[[ DATA EXCERPTS open ]]

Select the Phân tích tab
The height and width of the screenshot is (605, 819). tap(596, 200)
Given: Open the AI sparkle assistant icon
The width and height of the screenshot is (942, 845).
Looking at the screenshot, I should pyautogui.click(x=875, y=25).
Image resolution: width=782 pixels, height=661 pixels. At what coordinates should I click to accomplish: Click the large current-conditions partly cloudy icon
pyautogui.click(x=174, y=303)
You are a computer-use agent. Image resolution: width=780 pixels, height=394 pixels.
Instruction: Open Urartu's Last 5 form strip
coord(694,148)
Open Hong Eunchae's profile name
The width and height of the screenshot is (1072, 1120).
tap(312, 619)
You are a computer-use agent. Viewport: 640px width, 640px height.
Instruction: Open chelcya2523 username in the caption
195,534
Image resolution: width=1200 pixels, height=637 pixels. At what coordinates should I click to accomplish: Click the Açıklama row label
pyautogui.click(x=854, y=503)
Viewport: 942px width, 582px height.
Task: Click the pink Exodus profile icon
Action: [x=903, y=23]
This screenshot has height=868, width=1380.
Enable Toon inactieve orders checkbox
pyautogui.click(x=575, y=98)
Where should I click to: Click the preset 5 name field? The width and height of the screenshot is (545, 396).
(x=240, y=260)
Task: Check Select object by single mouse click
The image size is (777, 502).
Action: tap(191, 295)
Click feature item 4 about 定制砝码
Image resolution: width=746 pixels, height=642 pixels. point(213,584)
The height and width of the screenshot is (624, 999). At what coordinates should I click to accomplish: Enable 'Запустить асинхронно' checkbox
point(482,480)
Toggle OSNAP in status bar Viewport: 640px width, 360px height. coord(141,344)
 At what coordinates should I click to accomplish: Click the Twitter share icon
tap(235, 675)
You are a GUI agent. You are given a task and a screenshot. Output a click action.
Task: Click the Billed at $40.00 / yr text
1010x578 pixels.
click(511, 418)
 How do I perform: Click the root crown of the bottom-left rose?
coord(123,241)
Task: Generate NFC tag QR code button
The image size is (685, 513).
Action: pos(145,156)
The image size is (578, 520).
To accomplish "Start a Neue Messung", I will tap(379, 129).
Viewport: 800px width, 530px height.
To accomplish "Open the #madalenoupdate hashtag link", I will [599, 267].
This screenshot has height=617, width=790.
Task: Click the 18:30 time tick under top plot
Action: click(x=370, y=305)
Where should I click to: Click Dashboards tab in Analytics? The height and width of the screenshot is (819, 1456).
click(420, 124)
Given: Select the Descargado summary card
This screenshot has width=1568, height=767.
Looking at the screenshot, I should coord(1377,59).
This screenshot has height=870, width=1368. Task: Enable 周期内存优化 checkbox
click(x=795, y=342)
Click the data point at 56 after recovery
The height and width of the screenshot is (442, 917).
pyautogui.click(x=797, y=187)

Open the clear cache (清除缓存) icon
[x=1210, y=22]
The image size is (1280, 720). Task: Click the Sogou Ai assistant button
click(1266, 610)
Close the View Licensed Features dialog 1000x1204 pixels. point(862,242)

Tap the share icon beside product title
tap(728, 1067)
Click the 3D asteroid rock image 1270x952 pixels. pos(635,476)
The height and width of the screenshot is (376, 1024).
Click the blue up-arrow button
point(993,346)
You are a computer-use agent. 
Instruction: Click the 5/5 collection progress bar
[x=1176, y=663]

[[ DATA EXCERPTS closed ]]

> [PROBLEM] Only an exact copy of the listing above, from its first line up to and including the line with "Open Hong Eunchae's profile name", counts as the answer.

> [ANSWER FOR THE TASK]
Select the Phân tích tab
The height and width of the screenshot is (605, 819). tap(596, 200)
Given: Open the AI sparkle assistant icon
The width and height of the screenshot is (942, 845).
Looking at the screenshot, I should pyautogui.click(x=875, y=25).
Image resolution: width=782 pixels, height=661 pixels. At what coordinates should I click to accomplish: Click the large current-conditions partly cloudy icon
pyautogui.click(x=174, y=303)
You are a computer-use agent. Image resolution: width=780 pixels, height=394 pixels.
Instruction: Open Urartu's Last 5 form strip
coord(694,148)
Open Hong Eunchae's profile name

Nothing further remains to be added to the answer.